Another great example comes Shopify. They switched to on-prem PostgreSQL to handle 500,000 merchants and peak loads exceeding 100,000 writes per second. By combining high-performant infrastructure with open-source PostgreSQL, their storage and compute costs dropped significantly even at massive scale.
The key to success lies in leveraging simple but robust solutions rather than getting distracted by new specialized cloud databases. PostgreSQL and MySQL (and even SQLite!) have decades of proof across every scale of workload. No need to bet the farm on new exotic datastores. Combine this with infrastructure tailored for your actual data patterns and volumes, and the economies add up tremendously.

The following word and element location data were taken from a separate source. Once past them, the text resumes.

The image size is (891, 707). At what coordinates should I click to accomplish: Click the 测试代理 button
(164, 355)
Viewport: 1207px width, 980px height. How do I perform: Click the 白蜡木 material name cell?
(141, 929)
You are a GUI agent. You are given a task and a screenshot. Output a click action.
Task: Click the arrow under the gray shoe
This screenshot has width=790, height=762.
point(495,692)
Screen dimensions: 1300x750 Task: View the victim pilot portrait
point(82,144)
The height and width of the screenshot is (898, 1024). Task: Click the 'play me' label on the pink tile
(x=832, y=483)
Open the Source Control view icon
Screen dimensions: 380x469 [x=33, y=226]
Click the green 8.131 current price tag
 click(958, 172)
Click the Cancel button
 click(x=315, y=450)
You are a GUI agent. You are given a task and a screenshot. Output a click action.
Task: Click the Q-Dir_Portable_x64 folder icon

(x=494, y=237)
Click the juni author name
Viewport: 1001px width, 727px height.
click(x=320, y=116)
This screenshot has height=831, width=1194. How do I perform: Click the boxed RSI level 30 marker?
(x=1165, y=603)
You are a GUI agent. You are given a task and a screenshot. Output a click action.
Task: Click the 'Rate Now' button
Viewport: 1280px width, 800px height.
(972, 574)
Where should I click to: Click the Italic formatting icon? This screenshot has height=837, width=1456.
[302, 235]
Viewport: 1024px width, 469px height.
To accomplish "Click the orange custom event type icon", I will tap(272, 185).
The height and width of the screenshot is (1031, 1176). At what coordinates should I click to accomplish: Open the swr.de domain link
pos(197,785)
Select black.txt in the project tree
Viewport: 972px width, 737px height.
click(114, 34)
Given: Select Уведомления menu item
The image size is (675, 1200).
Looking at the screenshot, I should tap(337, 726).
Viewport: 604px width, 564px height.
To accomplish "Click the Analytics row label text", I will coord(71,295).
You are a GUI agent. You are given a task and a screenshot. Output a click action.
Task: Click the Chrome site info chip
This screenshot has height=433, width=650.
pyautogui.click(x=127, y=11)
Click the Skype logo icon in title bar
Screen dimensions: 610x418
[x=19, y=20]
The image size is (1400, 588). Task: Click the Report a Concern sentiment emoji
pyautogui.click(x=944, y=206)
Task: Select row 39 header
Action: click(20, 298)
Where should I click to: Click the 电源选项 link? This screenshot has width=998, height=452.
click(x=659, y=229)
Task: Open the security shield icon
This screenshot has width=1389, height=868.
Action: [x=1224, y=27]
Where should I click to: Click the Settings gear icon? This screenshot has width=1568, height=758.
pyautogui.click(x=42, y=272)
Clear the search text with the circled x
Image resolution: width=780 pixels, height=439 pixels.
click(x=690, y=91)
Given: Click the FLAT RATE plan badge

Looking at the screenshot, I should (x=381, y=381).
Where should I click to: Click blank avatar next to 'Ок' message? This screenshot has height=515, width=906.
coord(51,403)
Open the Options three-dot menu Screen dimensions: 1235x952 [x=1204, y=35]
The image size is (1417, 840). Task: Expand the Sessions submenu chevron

Of course, the convenience and automation of cloud databases still make them a tempting offer for small workloads. But technical leaders should be aware that bringing database management back in-house is increasingly a viable and cost-efficient path at scale. One that puts control firmly back in your hands. The savings of even partially repatriating database infrastructure quickly justifies the operational overhead for most mid-size companies upwards.
In the end, every infrastructure choice involves complex trade-offs. As cloud data bills threaten to spiral out of control, on-prem databases are proving their mettle as battle-hardened solutions perfectly poised for a comeback!